Journal Article Nut cracking tools used by captive chimpanzees (Pan troglodytes) and their comparison with early stone age percussive artefacts from olduvai gorge

Arroyo, Adrián  ,  Hirata, Satoshi  ,  Matsuzawa, Tetsuro  ,  De La Torre, Ignacio

11 ( 11 ) 2016-11-21 , Public Library of Science
We present the results of a series of experiments at the Kumamoto Sanctuary in Japan, in which captive chimpanzees (Pan troglodytes) performed several nut cracking sessions using raw materials from Olduvai Gorge, Tanzania. We examined captive chimpanzee pounding tools using a combination of technological analysis, use-wear distribution, and micro-wear analysis. Our results show specific patterns of use-wear distribution across the active surfaces of pounding tools, which reveal some similarities with traces on archaeological percussive objects from the Early Stone Age, and are consistent with traces on other experimental pounding tools used by modern humans.

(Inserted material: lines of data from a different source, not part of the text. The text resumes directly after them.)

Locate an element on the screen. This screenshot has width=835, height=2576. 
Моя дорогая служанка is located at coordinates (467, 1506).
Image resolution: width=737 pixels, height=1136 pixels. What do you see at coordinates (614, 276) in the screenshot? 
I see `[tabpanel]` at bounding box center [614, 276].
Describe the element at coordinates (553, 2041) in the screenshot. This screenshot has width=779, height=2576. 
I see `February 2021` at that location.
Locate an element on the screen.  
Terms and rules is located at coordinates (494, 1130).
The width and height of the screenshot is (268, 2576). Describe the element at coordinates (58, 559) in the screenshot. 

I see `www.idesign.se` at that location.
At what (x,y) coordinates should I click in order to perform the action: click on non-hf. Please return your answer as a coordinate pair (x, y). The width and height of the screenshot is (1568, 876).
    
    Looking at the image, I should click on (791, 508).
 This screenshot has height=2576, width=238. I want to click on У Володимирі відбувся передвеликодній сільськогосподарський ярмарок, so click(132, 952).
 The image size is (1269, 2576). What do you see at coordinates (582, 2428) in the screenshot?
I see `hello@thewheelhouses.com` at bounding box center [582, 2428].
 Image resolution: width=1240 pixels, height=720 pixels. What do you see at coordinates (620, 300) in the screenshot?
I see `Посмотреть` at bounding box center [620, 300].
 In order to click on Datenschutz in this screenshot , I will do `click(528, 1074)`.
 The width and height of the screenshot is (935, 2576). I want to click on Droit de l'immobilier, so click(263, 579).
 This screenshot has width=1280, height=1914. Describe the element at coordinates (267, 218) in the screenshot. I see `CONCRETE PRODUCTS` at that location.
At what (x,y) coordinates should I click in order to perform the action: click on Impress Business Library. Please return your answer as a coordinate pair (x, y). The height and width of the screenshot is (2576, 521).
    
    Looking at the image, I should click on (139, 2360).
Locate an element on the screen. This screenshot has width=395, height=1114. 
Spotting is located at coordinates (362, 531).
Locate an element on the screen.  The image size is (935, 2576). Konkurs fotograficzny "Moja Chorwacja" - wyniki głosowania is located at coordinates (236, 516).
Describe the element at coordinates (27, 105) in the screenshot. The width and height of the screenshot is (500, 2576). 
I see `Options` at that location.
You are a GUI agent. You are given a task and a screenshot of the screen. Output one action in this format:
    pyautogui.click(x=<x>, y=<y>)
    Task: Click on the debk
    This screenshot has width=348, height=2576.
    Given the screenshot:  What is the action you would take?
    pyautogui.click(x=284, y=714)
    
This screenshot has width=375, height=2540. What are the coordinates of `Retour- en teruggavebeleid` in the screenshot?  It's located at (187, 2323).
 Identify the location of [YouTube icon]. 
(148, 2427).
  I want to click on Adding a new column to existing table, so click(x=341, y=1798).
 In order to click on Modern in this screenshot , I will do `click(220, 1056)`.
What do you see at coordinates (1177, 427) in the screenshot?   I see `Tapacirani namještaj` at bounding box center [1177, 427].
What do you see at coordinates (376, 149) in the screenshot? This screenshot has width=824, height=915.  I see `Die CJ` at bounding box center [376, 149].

The approach used in this study may help to stablish a framework with which to interpret archaeological assemblages and improve understanding of use-wear formation processes on pounding tools used by chimpanzees. This study represents the first direct comparison of chimpanzee pounding tools and archaeological material, and thus may contribute to a better understanding of hominin percussive activities.